Source extract ▸
LLM Cost Calculator and Token Budget Tools

Overview

Tokencost is an open-source Python library from AgentOps-AI that provides unified token counting and cost calculation across 400+ LLM models from OpenAI, Anthropic, Cohere, Google, and dozens of other providers. Rather than maintaining your own pricing tables that go stale when providers update their rates, tokencost fetches and caches current pricing data, giving you accurate real-time cost estimates for any supported model.

For security practitioners, tokencost is a foundational component in building defenses against unbounded consumption attacks — you cannot enforce a token budget without first knowing how to count tokens accurately and attribute costs to specific models and users.

Installation

pip install tokencost

Tokencost has minimal dependencies (tiktoken, requests) and works in Python 3.8+.

Recorded data ▸
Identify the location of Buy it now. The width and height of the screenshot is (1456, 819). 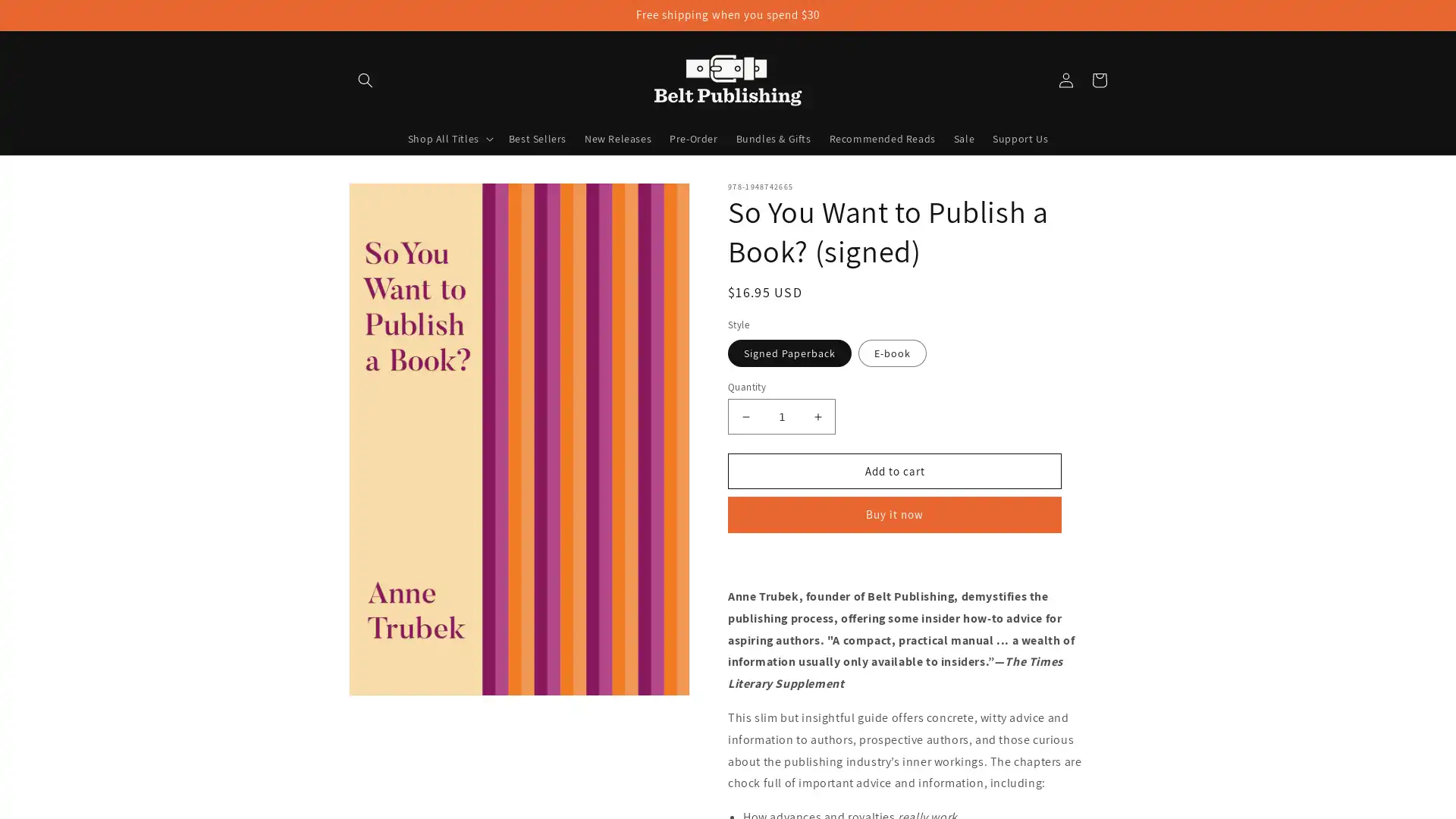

To do ▸ Extend the tokencost overview from its last sentence, on dependencies and Python 3.8+ support, keeping its formal technical register.

Response for this exercise ▸
Core Capabilities

Token Counting

Tokencost provides model-aware token counting that accounts for the different tokenizers used by different model families:

from tokencost import count_string_tokens, count_message_tokens
 
# Count tokens in a plain string for a specific model
token_count = count_string_tokens(
    string="Hello, how can I help you today?",
    model="gpt-4"
)
print(f"Token count: {token_count}")  # 9
 
# Count tokens in a full chat messages list (includes role overhead)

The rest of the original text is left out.